Quest Capital Corp. (TSX: QC)(NYSE Amex: QCC) ("Quest" or the "Company") today reported the results of its special meeting of shareholders held on August 17, 2010. All resolutions put forward in the management proxy circular dated July 19, 2010 (the "Circular") to shareholders were overwhelmingly approved.

The Company would like to welcome John Embry, Peter Grosskopf, and Murray John to its board of directors.

It is expected that on September 7, 2010, the Company will effect the following:


1.  Change its name to Sprott Resource Lending Corp.

2.  Change its lending strategy to focus on natural resource lending and
    discontinue its real estate lending business. Its business will be
    primarily directed to bridge and mezzanine lending to precious and base
    metal mining, exploration and development companies, oil and gas
    companies and other resource related businesses. The Company has begun
    taking steps to ensure it can carry out this strategy in short order.

3.  Complete a private placement of up to $25 million of common shares of
    the Company.

4.  Execute a partnership agreement and management services agreement
    between the Company and Sprott Lending Consulting LP.

5.  Mr. Grosskopf will replace Mr. Brian Bayley as President and CEO and
    will be responsible for developing and implementing the Company's
    overall strategy, overseeing the Company's growth and ensuring that
    shareholder value is enhanced and maximized.


For further details on each of the above matters, please refer to the management proxy circular of the Company dated July 19, 2010 filed under the corporate profile of Quest on the System for Electronic Document Analysis and Retrieval (SEDAR) at www.sedar.com. Quest will be filing a report on voting results at the Meeting on SEDAR.

ABOUT QUEST

Quest is currently a publicly traded mortgage investment corporation. As a natural resource lender, Quest will ultimately cease to be a mortgage investment corporation. Accordingly, Quest will provide further guidance as to its ability or intention to remain a mortgage investment corporation for the remainder of the current fiscal year.

The previously announced substantial issuer bid (the "Offer"), which has been structured as a modified "Dutch Auction", pursuant to which the Company is offering to purchase for cancellation from the holders of common shares of the Company up to Cdn$60,000,000 in value of its common shares remains outstanding. The Offer will expire at 5:00 p.m. (Toronto time) on August 30, 2010 unless the Offer is extended, varied or withdrawn by Quest. Documents relating to the Offer bid have been sent to shareholders and are available on the Company's website under the headings "Substantial Issuer Bid" or alternatively, at www.sedar.com or www.sec.gov.

For more information about Quest, please visit our website (www.questcapcorp.com) or www.sedar.com.

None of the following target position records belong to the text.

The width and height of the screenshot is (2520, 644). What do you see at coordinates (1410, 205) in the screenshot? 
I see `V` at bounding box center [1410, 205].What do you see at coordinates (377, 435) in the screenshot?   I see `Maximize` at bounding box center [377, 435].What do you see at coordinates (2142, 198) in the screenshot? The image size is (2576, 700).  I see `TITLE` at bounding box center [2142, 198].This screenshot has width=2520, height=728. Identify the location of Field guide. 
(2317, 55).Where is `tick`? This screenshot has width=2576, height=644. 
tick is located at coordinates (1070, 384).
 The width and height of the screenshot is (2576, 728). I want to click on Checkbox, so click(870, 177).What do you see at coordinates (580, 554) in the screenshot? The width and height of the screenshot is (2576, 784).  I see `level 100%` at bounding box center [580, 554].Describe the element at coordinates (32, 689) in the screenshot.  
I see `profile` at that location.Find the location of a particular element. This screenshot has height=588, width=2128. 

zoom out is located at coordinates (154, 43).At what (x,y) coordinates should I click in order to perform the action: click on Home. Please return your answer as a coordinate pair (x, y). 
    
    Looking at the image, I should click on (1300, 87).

Forward Looking Statements

This press release may include certain statements that constitute "forward-looking statements", and "forward-looking information" within the meaning of applicable securities laws ("forward-looking statements" and "forward-looking information" are collectively referred to as "forward-looking statements", unless otherwise stated). Such forward-looking statements involve known and unknown risks and uncertainties that may cause our actual results, performance or achievements to be materially different from any future results, performance or achievements expressed or implied by such forward looking statements. Forward-looking statements may relate to the Company's future outlook and anticipated events or results and may include statements regarding the Company's future financial position, business strategy, budgets, litigation, projected costs, financial results, taxes, plans and objectives. We have based these forward-looking statements largely on our current expectations and projections about future events and financial trends affecting the financial condition of our business. These forward looking statements were derived utilizing numerous assumptions regarding expected growth, results of operations, performance and business prospects and opportunities that could cause our actual results to differ materially from those in the forward-looking statements. While the Company considers these assumptions to be reasonable, based on information currently available, they may prove to be incorrect. Forward-looking statements should not be read as a guarantee of future performance or results. Forward-looking statements are based on information available at the time those statements are made and/or management's good faith belief as of that time with respect to future events, and are subject to risks and uncertainties that could cause actual performance or results to differ materially from those expressed in or suggested by the forward looking statements.

To the extent any forward-looking statements constitute future-oriented financial information or financial outlooks, as those terms are defined under applicable Canadian securities laws, such statements are being provided to describe the current potential of the Company and readers are cautioned that these statements may not be appropriate for any other purpose, including investment decisions. Forward-looking statements speak only as of the date those statements are made. Except as required by applicable law, we assume no obligation to update or to publicly announce the results of any change to any forward-looking statement contained or incorporated by reference herein to reflect actual results, future events or developments, changes in assumptions or changes in other factors affecting the forward looking statements. If we update any one or more forward-looking statements, no inference should be drawn that we will make additional updates with respect to those or other forward-looking statements. You should not place undue importance on forward-looking statements and should not rely upon these statements as of any other date. All forward-looking statements contained in this press release are expressly qualified in their entirety by this cautionary notice.